A second chance (with a different person)
I took a new position within my organization about a year and a half ago. I did my homework before showing up, and everyone I talked to assured me that it was a cake gig.
“You’ll get to spend plenty of time on the Bay,” they all said. “That job takes care of itself.”
I was there around, oh, six minutes when I realized that everything anyone told me was just bad intel. It wasn’t that there was nothing to do, it was more like there was plenty to do that just wasn’t being done.
As COVID restrictions abated and in-person business started picking up again, I quickly found myself at airports all over the country.
My current wife was happy about that at first. We love each other, but we also appreciate the benefit of space to breathe and reflect on our lives as both a couple and as individuals.

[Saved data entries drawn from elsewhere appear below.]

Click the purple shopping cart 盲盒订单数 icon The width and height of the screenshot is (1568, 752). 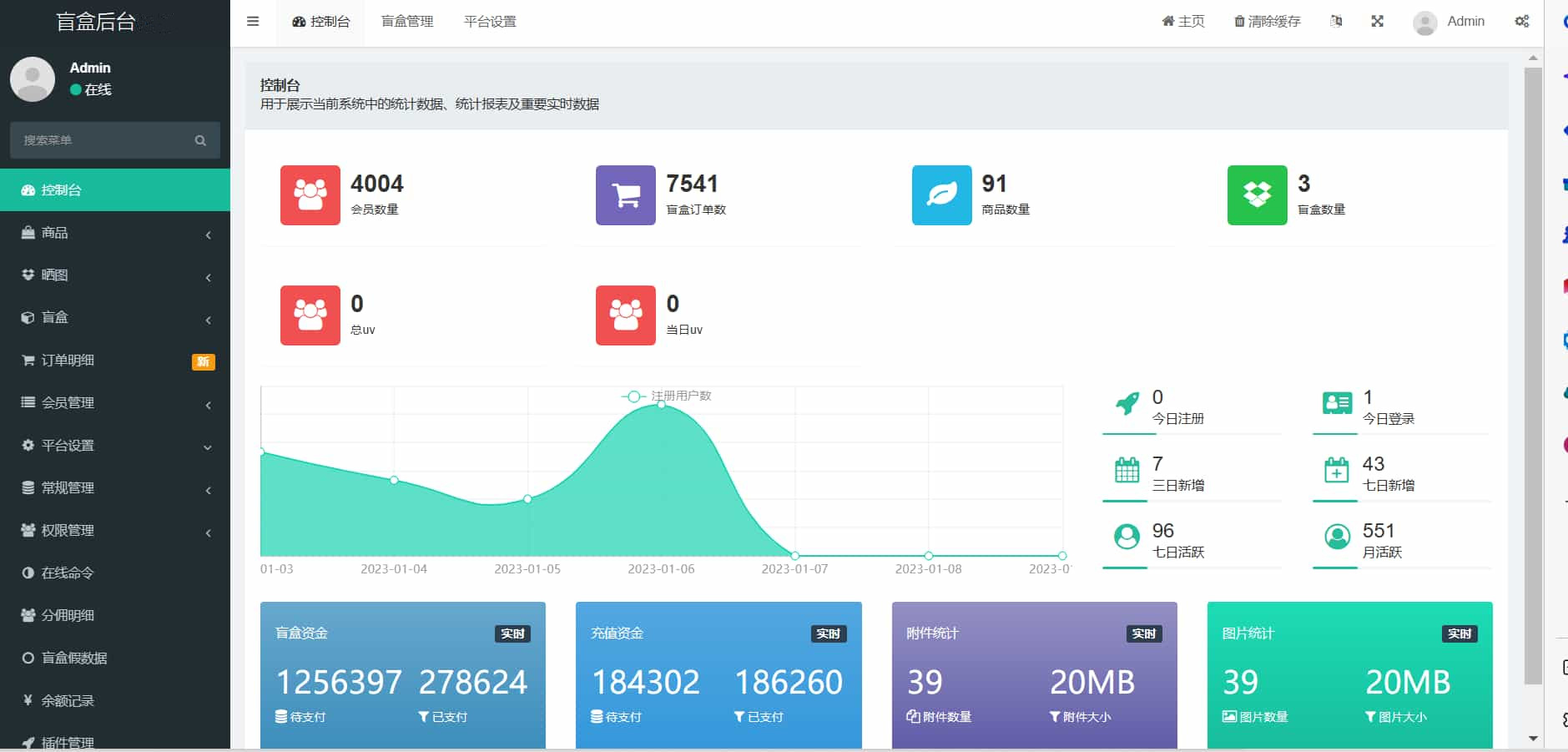pyautogui.click(x=625, y=195)
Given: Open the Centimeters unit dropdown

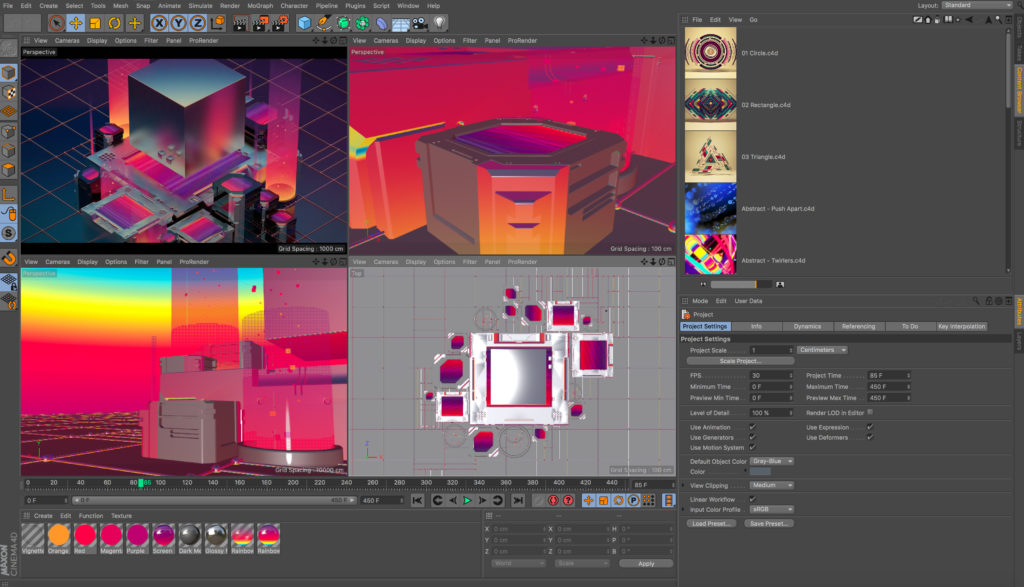Looking at the screenshot, I should coord(822,350).
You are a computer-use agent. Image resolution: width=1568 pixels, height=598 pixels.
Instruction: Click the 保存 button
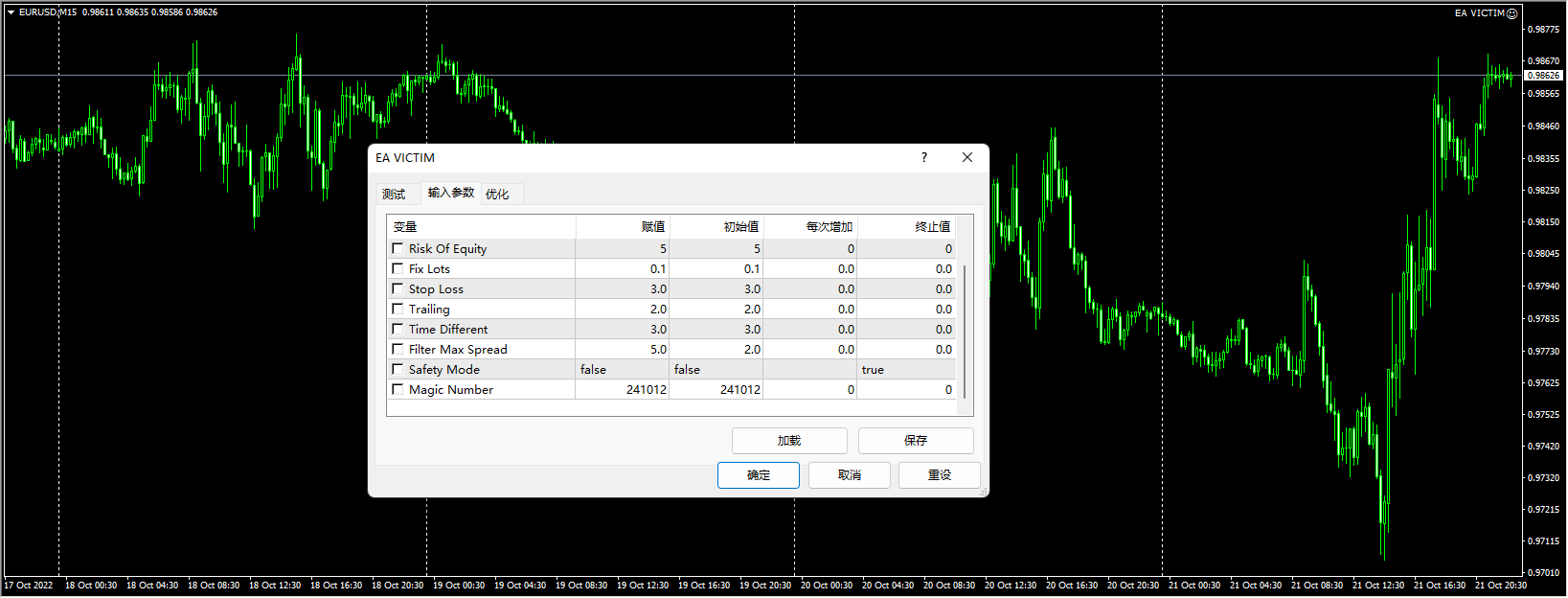coord(916,441)
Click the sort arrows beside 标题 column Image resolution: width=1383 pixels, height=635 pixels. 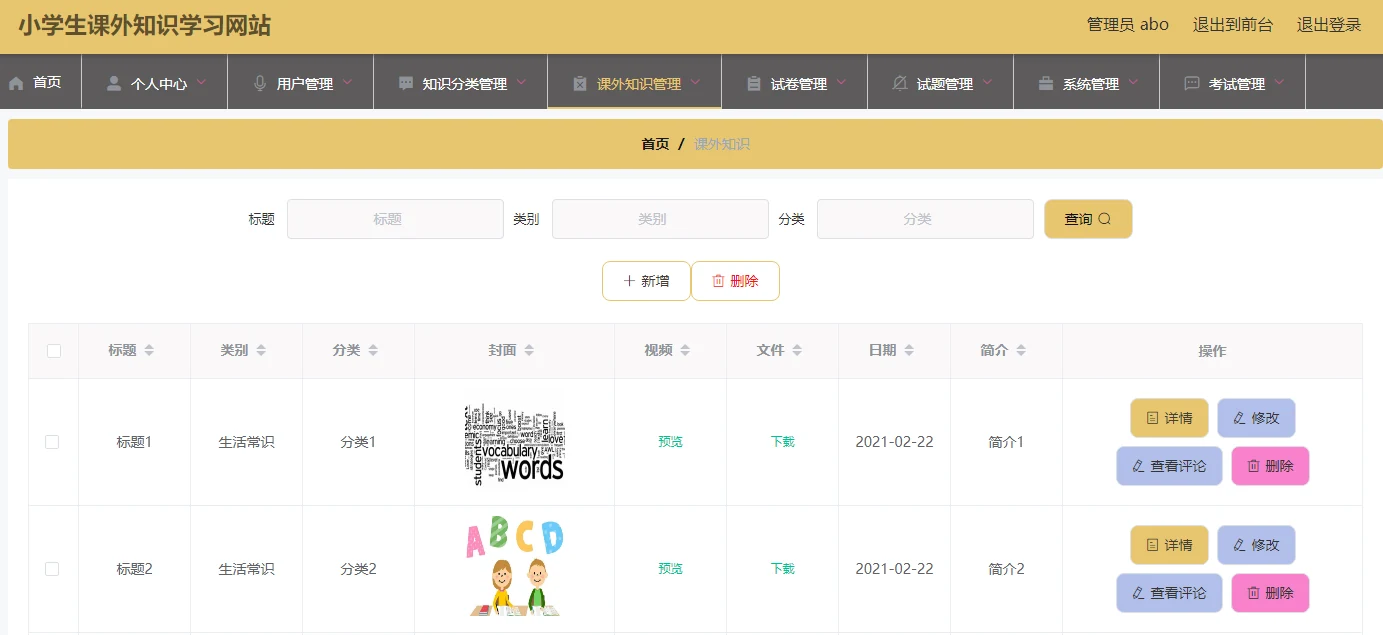pyautogui.click(x=149, y=350)
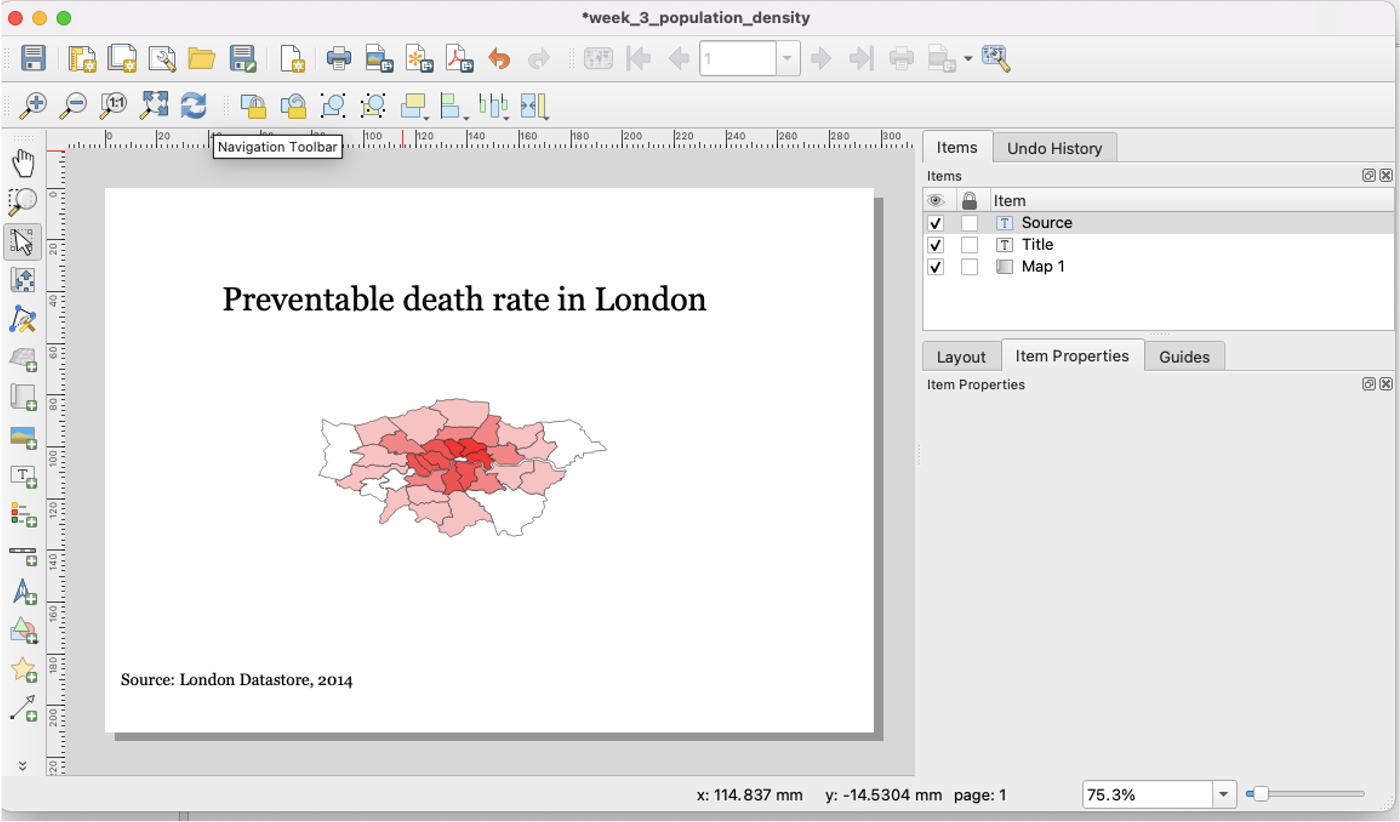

I’m now gone from home an average of two weeks every month, and that has become more than we bargained for. We quickly went from appreciating the brief, infrequent periods apart to needing to make the most of the now-brief time we have together.
But I’m still a sports nut.
Football just ended, but basketball is still in full swing. The last time I came home from a long trip, I immediately went to the TV and clicked on a basketball game.
I could hear my wife’s silence over the sound of the television, and it was piercing.
I was slipping into that selfishness again that I had worked so hard for so many years to outgrow, and I could feel those old feelings of fear creeping up into the back of my throat.
Last weekend, I took her to lunch. On Saturday. During a game she knew I wanted to watch. And I didn’t set the DVR for it, either.
I made a deal with myself, and I wanted to share it with her.
“Babe, I’ve been gone a lot and I feel the pain of not having quality time with you — even when I have time with you,” I said. “I’ve been selfish, and I’m sorry.”
I told her that I would be more determined in my here-and-now presence in our marriage with the time we have going forward.
I won’t lie — somewhere in the very back of my brain I could hear that friend from years earlier whispering, “Don’t let your wife take away who you are!”
This time, though, I had an answer to that.
“She isn’t taking away who I am. Who I am is a husband, a father, and my wife’s best friend.”
I wasn’t selling out who I am; I was buying in to who we are.